Incident review: API and Dashboard outage on 10 October 2017

“The Pacemaker cluster correctly observed that Postgres was unhealthy on the primary node. It repeatedly attempted to promote a new primary, but each time it couldn't decide where that primary should run.”
Incident #10 at GoCardless on 2017/10/10 by Chris Sinjakli, Harry Panayiotou, Lawrence Jones, Norberto Lopes, Raul Naveiras (Site Reliability Engineers)
Full report https://gocardless.com/blog/incident-review-api-and-dashboard-outage-on-10th-october/
How it happened A disk array failed on the primary database node and conicidently a database subprocess crashed on the synchronous replica. The cluster management system was then unable to promote one of the replicas to be primary, due to subtle interactions between three configurations.
Architecture An API layer that connects to a PostgreSQL cluster using a virtual IP address. The cluster has 1 primary node, 1 synchronous replica node and 1 asynchronous replica node. The cluster and virtual IP address is managed by Pacemaker.
Technologies PostgreSQL, Pacemaker
Root cause A disk array failure on the primary database node combined with a conicident database subprocess crashing on the synchronous replica and some subtle interactions between cluster management configurations.

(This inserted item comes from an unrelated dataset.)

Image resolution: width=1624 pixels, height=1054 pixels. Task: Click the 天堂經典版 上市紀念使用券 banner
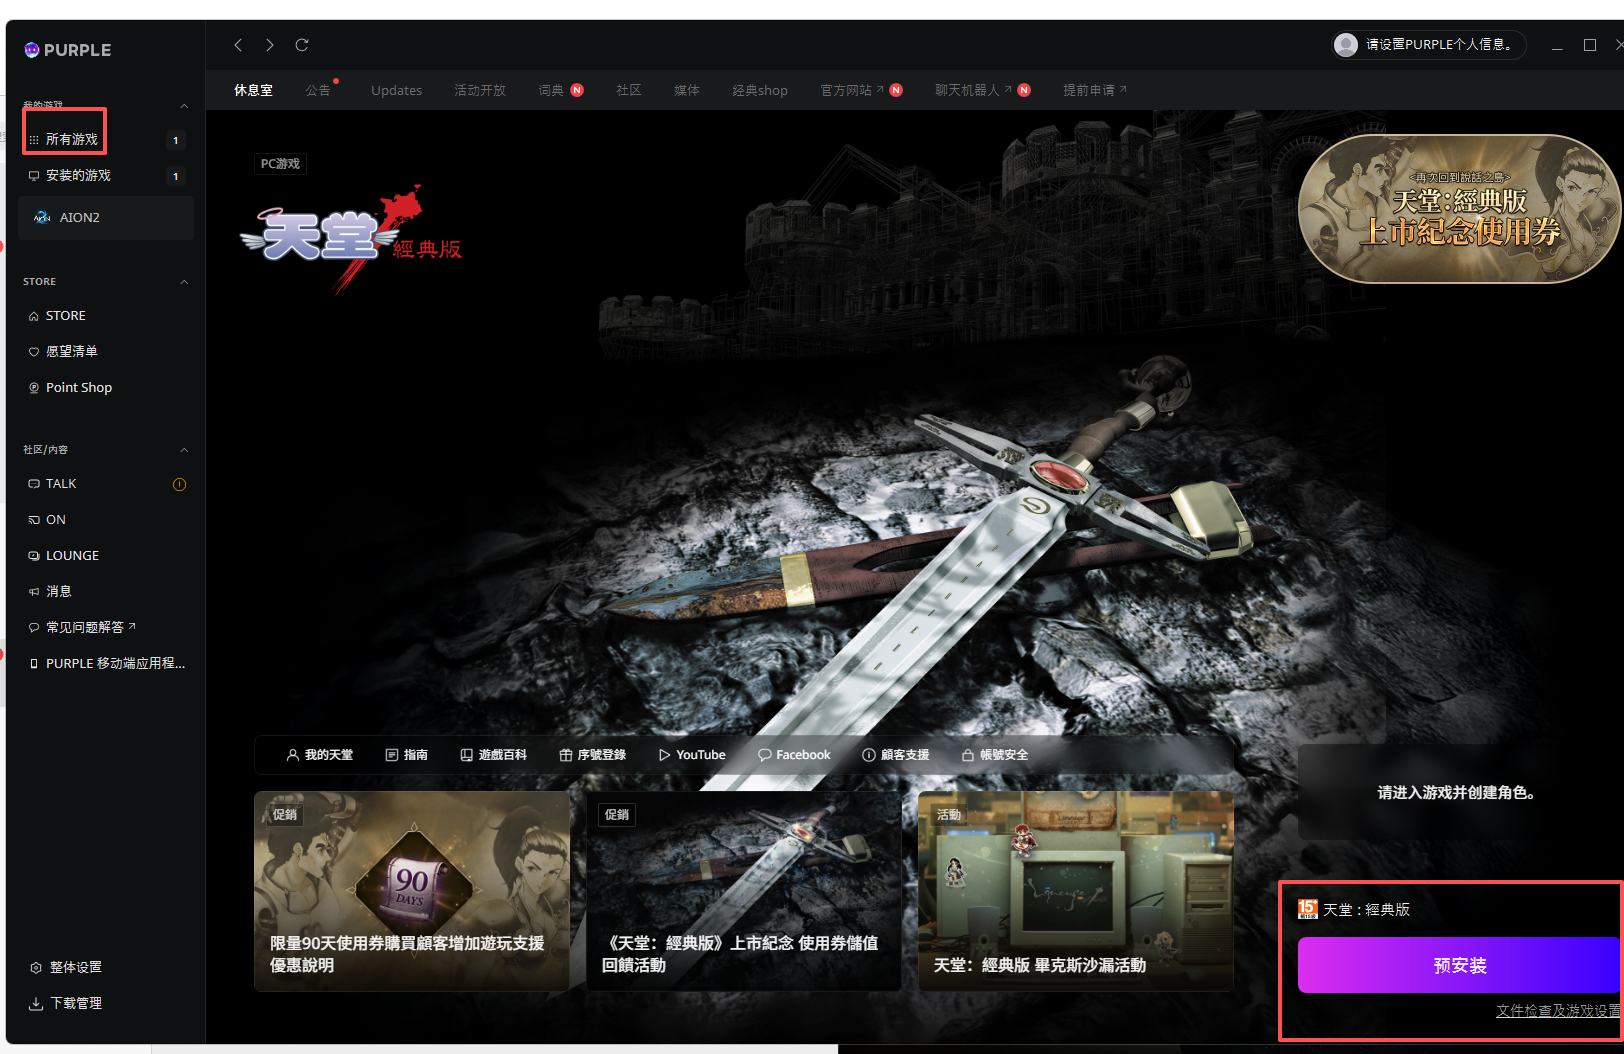1458,210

Failure Primary database failed and the cluster (managed by Pacemaker) failed to promote a replica to be the new primary, leaving the database unavailable.
Impact 1 hour and 50 minute outage of API Dashboard.
Mitigation Put the cluster into maintenance mode, configured the synchronous replica to be a primary, and manually started database. Configured clients of the database with the (non-virtual) IP address of the new primary.